::: Given records :::

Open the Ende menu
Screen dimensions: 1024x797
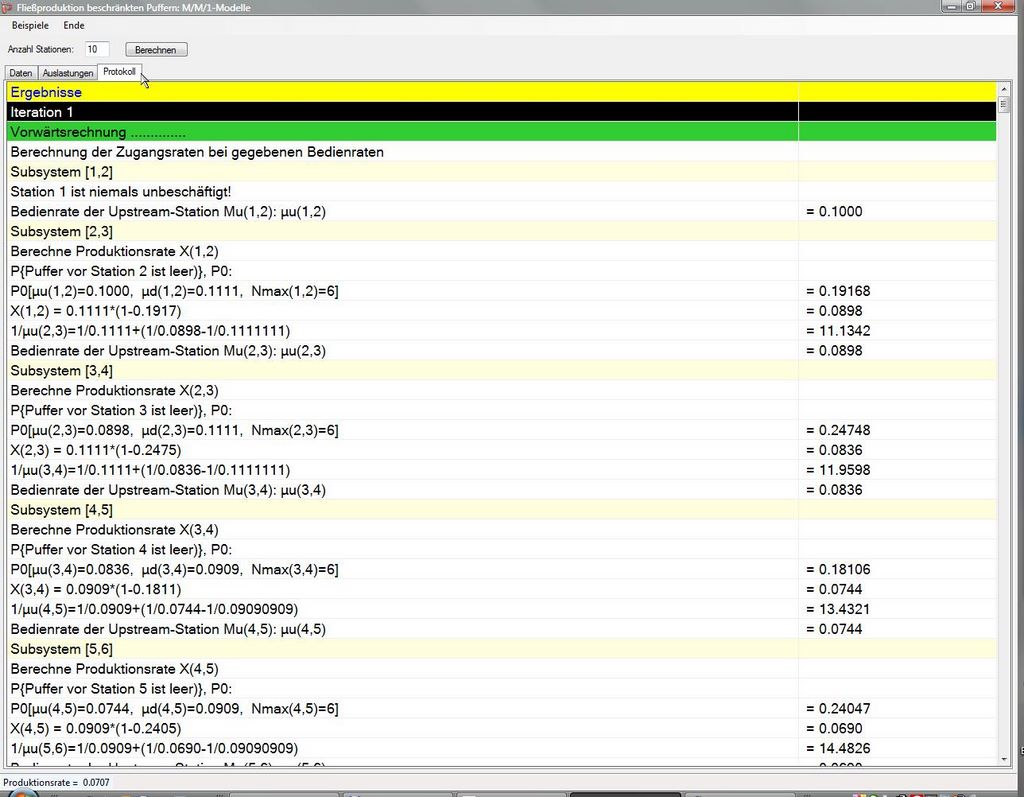pyautogui.click(x=74, y=25)
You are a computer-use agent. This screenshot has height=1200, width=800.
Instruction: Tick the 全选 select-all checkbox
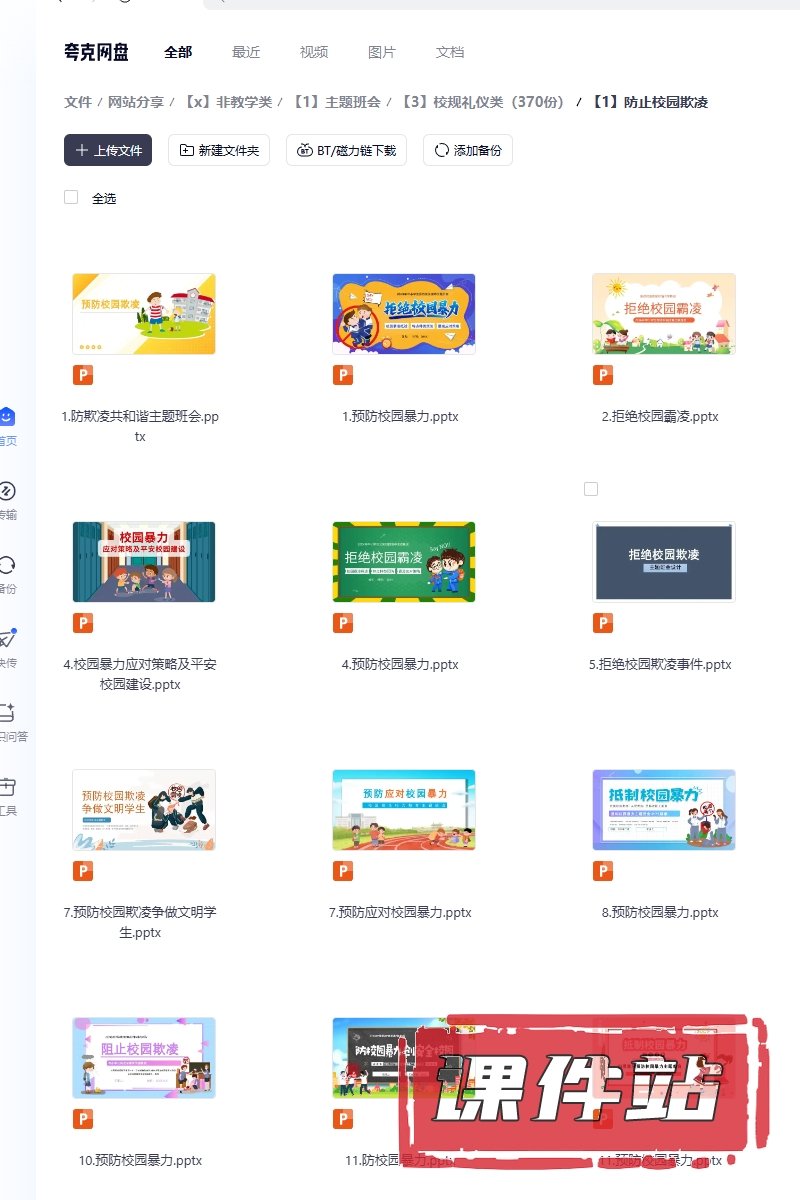pyautogui.click(x=71, y=197)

:::

What is expected: Reproduce the data word for word, excluding its pictures.

The completed task:
Open the Ende menu
Screen dimensions: 1024x797
pyautogui.click(x=74, y=25)
You are a computer-use agent. This screenshot has height=1200, width=800.
Instruction: Tick the 全选 select-all checkbox
pyautogui.click(x=71, y=197)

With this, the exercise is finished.